Among these five public IT cloud services segments, cloud applications dominated in 2009, accounting for 49% of worldwide spending. This is no surprise, as the first wave of IT cloud services consisted of applications delivered via the software-as-a-service model. Infrastructure categories, such as cloud servers, cloud storage, and cloud systems infrastructure software are newer to the market, as are application development and deployment cloud offerings (also known as platform as a service). However, we forecast a less skewed distribution of spending among these segments by 2014, with applications accounting for a little over one-third of spending, and increased shares in infrastructure and AD&D/PaaS segments.
This does not mean that cloud application demand will be waning — it will still be, by far, the largest segment in 2014. It will be critically important for AD&D/PaaS players to aggressively recruit cloud ISVs in the 2010–2014 time frame, and successful cloud infrastructure players will seek out the most promising PaaS and application players as partners/customers.

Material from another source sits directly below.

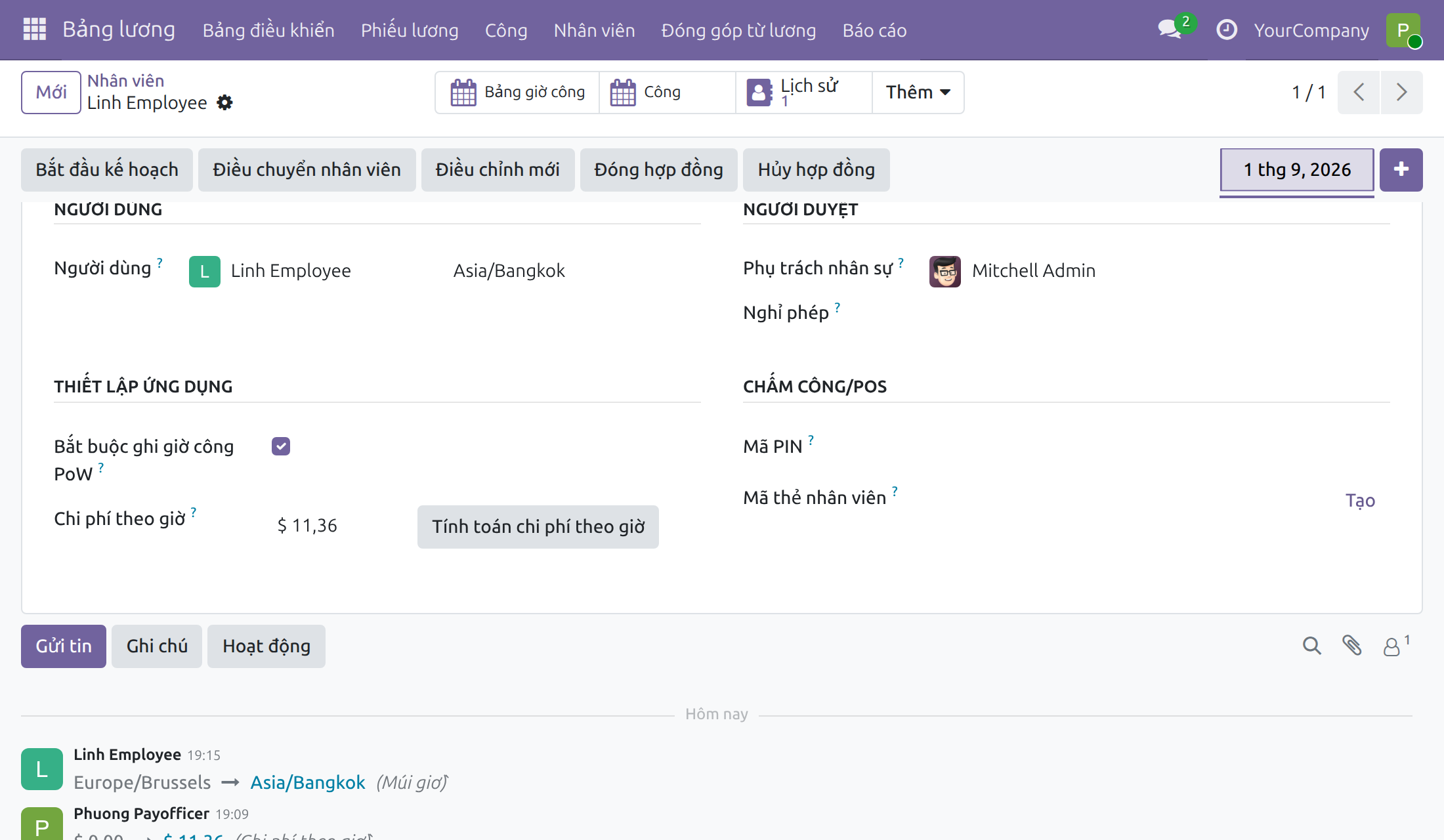Click the Tạo link for employee badge
The width and height of the screenshot is (1444, 840).
[x=1360, y=501]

Cloud Is Starting Small, But Quickly Gaining On Traditional IT
Looking at the chart below, it’s easy to see that 2009 public IT cloud services spending was modest compared with spending on traditional IT products: cloud offering spending was just 4% (1/25th) of the spending on comparable offerings delivered as traditional products. But, with cloud offerings’ rapid growth, they will gain significantly on traditional IT products — rising to 12% (1/8th) of the size of traditional product spending by 2014.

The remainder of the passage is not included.